Given request: Copy the lines starting at the one containing "Image resolution: width=720" and ending at the one containing "click(x=675, y=633)", both included, with no changes.

Record extracts:

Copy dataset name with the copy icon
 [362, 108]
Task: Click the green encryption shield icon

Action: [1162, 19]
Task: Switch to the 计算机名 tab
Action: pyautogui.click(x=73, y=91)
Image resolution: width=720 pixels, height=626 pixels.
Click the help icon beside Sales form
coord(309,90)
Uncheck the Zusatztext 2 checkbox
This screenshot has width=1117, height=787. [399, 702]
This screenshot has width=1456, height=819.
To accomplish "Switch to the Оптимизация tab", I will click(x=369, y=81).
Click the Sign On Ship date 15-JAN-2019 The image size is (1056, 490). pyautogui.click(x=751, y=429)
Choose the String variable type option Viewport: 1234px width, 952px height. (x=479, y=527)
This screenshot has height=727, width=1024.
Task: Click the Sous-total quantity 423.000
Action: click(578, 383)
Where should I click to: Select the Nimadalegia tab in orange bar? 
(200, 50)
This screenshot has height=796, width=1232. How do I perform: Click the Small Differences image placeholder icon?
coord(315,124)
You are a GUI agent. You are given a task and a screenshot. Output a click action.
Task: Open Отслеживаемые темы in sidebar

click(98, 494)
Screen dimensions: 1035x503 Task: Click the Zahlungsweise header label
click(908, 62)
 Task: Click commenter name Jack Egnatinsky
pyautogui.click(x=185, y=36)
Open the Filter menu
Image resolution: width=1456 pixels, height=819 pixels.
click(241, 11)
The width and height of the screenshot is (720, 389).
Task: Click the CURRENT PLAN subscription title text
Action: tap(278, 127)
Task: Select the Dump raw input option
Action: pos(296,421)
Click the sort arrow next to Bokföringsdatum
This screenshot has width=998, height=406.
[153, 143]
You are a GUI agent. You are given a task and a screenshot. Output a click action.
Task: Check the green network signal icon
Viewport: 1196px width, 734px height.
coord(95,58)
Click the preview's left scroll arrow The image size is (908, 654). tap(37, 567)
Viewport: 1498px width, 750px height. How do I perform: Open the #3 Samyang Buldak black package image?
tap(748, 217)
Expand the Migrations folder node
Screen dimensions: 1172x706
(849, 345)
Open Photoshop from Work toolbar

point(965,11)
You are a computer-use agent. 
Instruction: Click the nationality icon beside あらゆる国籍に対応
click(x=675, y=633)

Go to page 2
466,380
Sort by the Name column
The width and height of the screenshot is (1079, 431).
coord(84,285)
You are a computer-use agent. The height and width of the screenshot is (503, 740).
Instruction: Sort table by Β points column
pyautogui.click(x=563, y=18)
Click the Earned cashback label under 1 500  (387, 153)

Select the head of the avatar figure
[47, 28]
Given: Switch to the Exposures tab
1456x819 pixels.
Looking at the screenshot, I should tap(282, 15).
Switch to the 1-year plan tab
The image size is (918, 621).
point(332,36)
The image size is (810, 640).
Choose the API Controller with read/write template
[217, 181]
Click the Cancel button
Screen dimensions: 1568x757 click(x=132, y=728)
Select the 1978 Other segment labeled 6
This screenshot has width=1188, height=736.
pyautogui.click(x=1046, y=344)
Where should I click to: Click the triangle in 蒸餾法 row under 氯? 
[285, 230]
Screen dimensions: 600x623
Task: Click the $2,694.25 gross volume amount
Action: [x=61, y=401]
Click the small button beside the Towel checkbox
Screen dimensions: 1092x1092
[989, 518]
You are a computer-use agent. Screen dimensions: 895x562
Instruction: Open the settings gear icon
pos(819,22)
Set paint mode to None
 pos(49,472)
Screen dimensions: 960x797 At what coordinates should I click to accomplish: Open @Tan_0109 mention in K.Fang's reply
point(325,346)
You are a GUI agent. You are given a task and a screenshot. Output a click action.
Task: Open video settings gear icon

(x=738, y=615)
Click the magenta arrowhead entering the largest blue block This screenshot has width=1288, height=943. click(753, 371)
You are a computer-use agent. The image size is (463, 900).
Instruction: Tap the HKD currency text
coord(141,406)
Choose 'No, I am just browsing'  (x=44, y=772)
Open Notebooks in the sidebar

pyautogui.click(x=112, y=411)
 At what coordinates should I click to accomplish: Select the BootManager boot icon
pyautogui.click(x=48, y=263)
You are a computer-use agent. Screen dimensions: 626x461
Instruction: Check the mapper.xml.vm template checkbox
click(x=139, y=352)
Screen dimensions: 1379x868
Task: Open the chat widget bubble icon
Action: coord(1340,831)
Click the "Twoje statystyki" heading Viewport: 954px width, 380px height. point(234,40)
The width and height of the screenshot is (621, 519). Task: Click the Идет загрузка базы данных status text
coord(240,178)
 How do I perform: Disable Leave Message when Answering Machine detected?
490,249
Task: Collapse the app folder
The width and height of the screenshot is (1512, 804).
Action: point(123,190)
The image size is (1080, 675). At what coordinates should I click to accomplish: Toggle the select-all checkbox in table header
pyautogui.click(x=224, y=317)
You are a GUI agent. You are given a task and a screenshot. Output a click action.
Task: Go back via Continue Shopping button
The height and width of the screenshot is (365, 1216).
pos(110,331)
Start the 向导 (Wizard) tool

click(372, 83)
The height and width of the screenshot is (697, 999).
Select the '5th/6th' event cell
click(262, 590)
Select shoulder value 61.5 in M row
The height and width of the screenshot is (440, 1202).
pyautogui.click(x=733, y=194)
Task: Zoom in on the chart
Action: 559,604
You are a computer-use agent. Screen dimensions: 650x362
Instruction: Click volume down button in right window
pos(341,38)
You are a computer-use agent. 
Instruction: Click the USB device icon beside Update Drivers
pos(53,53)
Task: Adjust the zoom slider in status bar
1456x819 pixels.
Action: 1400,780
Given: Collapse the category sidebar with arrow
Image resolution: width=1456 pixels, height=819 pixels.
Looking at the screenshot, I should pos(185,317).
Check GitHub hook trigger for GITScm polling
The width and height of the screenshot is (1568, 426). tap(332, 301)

Solution to the exercise:
Image resolution: width=720 pixels, height=626 pixels.
Click the help icon beside Sales form
coord(309,90)
Uncheck the Zusatztext 2 checkbox
This screenshot has width=1117, height=787. [399, 702]
This screenshot has width=1456, height=819.
To accomplish "Switch to the Оптимизация tab", I will click(x=369, y=81).
Click the Sign On Ship date 15-JAN-2019 The image size is (1056, 490). pyautogui.click(x=751, y=429)
Choose the String variable type option Viewport: 1234px width, 952px height. (x=479, y=527)
This screenshot has height=727, width=1024.
Task: Click the Sous-total quantity 423.000
Action: click(578, 383)
Where should I click to: Select the Nimadalegia tab in orange bar? 
(200, 50)
This screenshot has height=796, width=1232. How do I perform: Click the Small Differences image placeholder icon?
coord(315,124)
You are a GUI agent. You are given a task and a screenshot. Output a click action.
Task: Open Отслеживаемые темы in sidebar

click(98, 494)
Screen dimensions: 1035x503 Task: Click the Zahlungsweise header label
click(908, 62)
 Task: Click commenter name Jack Egnatinsky
pyautogui.click(x=185, y=36)
Open the Filter menu
Image resolution: width=1456 pixels, height=819 pixels.
click(241, 11)
The width and height of the screenshot is (720, 389).
Task: Click the CURRENT PLAN subscription title text
Action: tap(278, 127)
Task: Select the Dump raw input option
Action: pos(296,421)
Click the sort arrow next to Bokföringsdatum
This screenshot has width=998, height=406.
[153, 143]
You are a GUI agent. You are given a task and a screenshot. Output a click action.
Task: Check the green network signal icon
Viewport: 1196px width, 734px height.
coord(95,58)
Click the preview's left scroll arrow The image size is (908, 654). tap(37, 567)
Viewport: 1498px width, 750px height. How do I perform: Open the #3 Samyang Buldak black package image?
tap(748, 217)
Expand the Migrations folder node
Screen dimensions: 1172x706
(849, 345)
Open Photoshop from Work toolbar

point(965,11)
You are a computer-use agent. 
Instruction: Click the nationality icon beside あらゆる国籍に対応
click(x=675, y=633)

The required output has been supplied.